DALL-E chiede aiuto a ChatGPT, due AI che lavorano insieme thumbnail

OpenAI: One million hours of YouTube videos to train GPT-4

In the world of artificial intelligence, the shortage of high-quality training data represents a growing challenge. OpenAI would take a controversial approach to overcome this obstacle: transcribe and use over a million hours of YouTube videos to train its language model GPT4. With many experts wondering if this does not violate the copyright of whoever wrote and shot those videos.

OpenAI: One million hours of YouTube videos to train GPT-4

At the desperate for training dataOpenAI would develop the audio transcription model Whisper to transcribe a vast amount of YouTube videos.
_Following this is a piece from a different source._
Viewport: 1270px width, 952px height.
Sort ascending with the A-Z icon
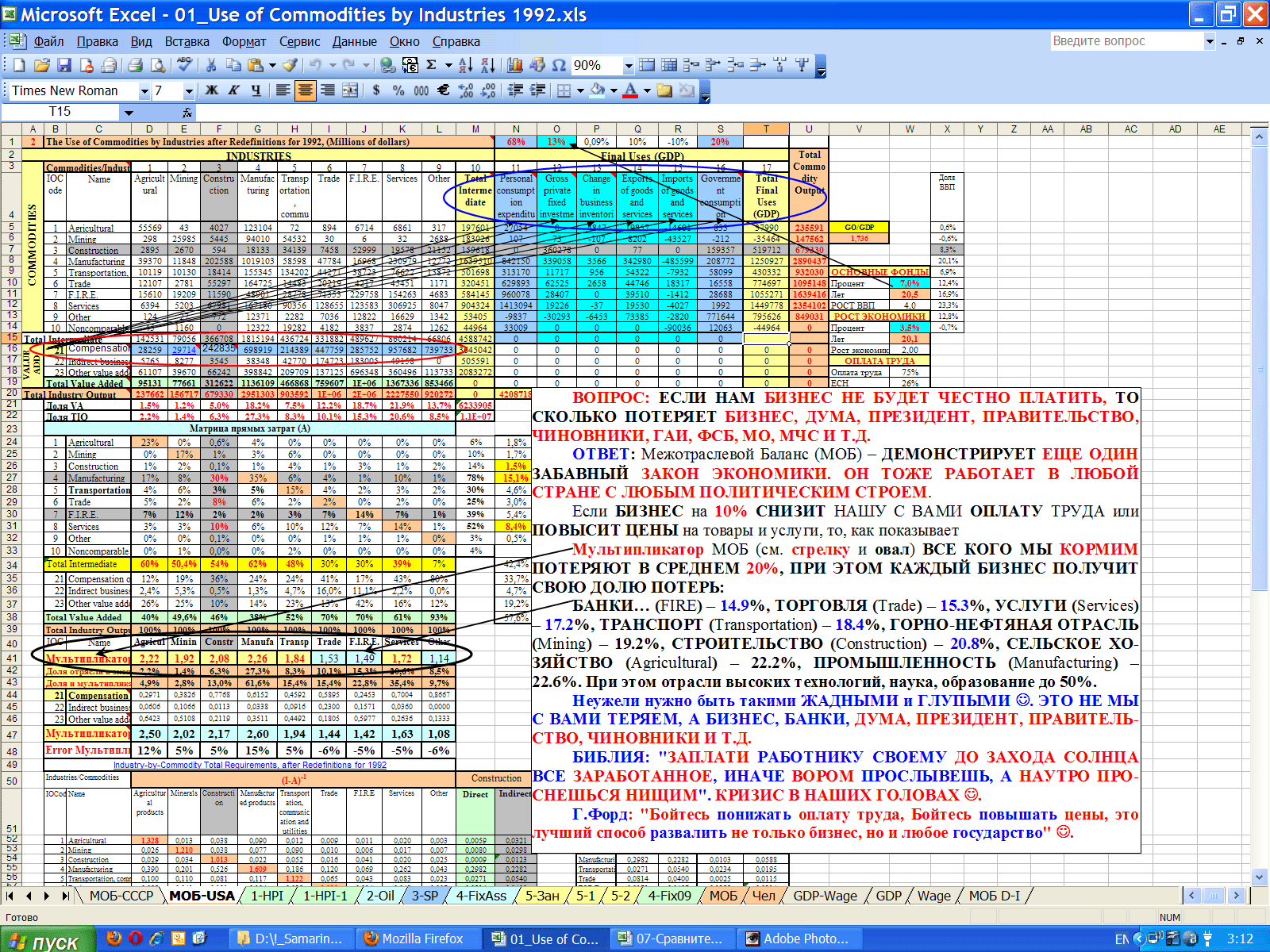pyautogui.click(x=466, y=65)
According to the New York Times (via The Verge), OpenAI was aware of the dubious legality of this practice, but considered it a “correct use”. The New York newspaper, which is suing the company for violating the newspaper's copyright, reports that the president Greg Brockman he would have been personally involved in the collection of the videos used.

The spokeswoman Lindsay Held said OpenAI curates “unique” datasets for each model, using “numerous sources including publicly available data and non-public data partnerships.” But the article reveals that OpenAI had run out of supplies of useful data in 2021prompting her to evaluate YouTube video, podcast, and audiobook transcription after reviewing other resources such as Github code and Quizlet content.
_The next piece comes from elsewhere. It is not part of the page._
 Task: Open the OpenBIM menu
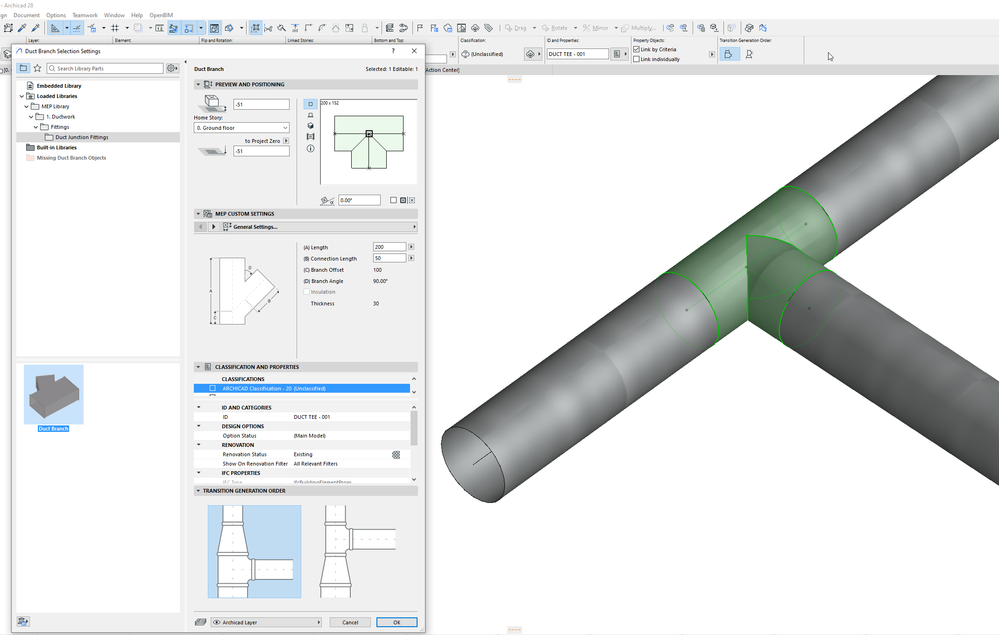pos(161,15)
openai dall and edit images chatgpt minopenai dall and edit images chatgpt min

Google commented that it had “seen unconfirmed reports” of GPT-4 training on YouTube. However, he explains that, to train the own AI Gemini model, it would collect transcripts from YouTube in accordance with creator agreements, while prohibiting “unauthorized scraping or downloading of content.”

Between AI and copyright

OpenAI's choice to transcribe and use YouTube videos to train GPT-4 raises legal and ethical questions. Although the company considers this to be “fair use,” this practice may represent a violation of YouTube's copyright and usage policies.
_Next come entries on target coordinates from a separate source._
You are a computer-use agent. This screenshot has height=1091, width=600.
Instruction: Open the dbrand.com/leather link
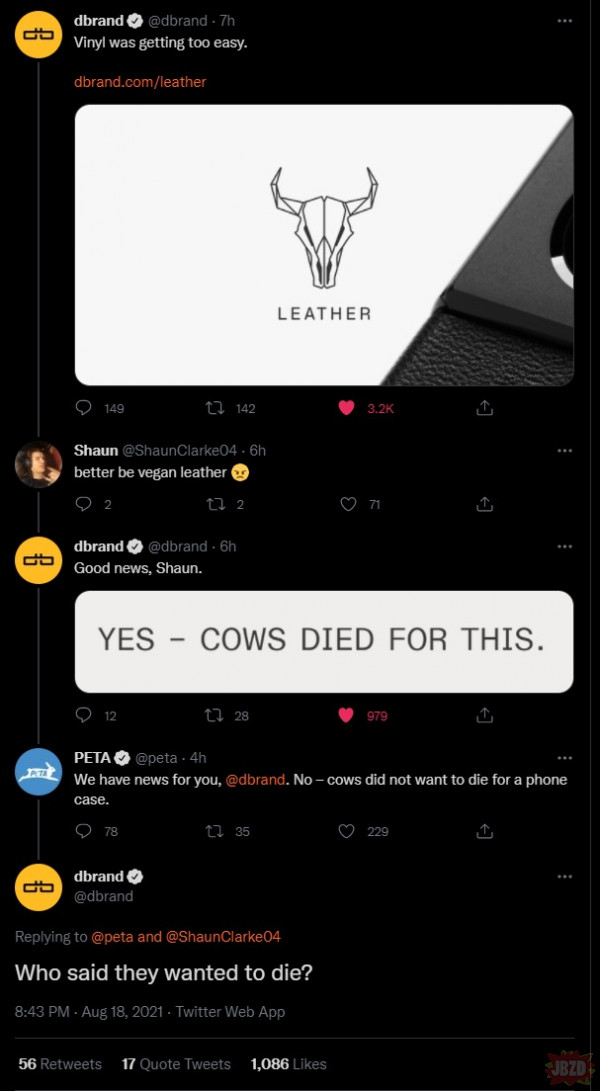coord(140,82)
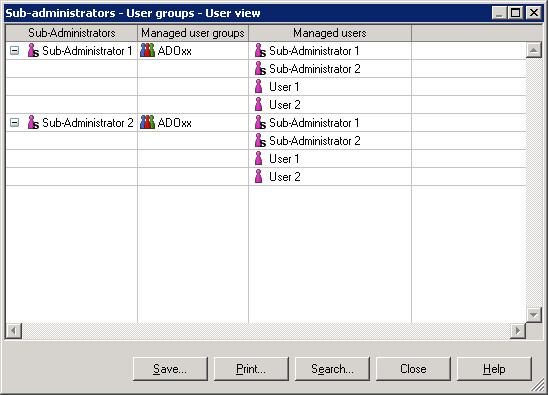The height and width of the screenshot is (395, 548).
Task: Collapse the Sub-Administrator 2 tree row
Action: coord(14,123)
As AI companies look for solutions to address the shortage of training data (in addition to OpenAI and Google, there is also Meta and more), it remains interesting to understand how to manage intellectual property rights and privacy. A topic that, we are sure, will be talked about again.

Don't miss this week on Techbusiness

💡 Fastweb enters the energy market: Fastweb Energia electricity offers
🤖 Apple wants to bring robots into our homes
🎸 What is the Elvis Act, which wants to protect artists from AI
📺 The success of free streaming TV channels: Interview with Marcos Milanez from Rakuten TV
✒️ Our unmissable Caffellattech newsletter! Sign up here
🎧 But did you know that Fjona also has her own newsletter?! Sign up to SuggeriPODCAST!
📺 You can also find Fjona on RAI Play con Touch – Fingerprint!
💌 Let's solve your heart problems with B1NARY
🎧 Listen to our unmissable podcast Tech life
💸And you can find some interesting offers on Telegram!


The New York Times

Walker Ronnie is a tech writer who keeps you informed on the latest developments in the world of technology. With a keen interest in all things tech-related, Walker shares insights and updates on new gadgets, innovative advancements, and digital trends. Stay connected with Walker to stay ahead in the ever-evolving world of technology.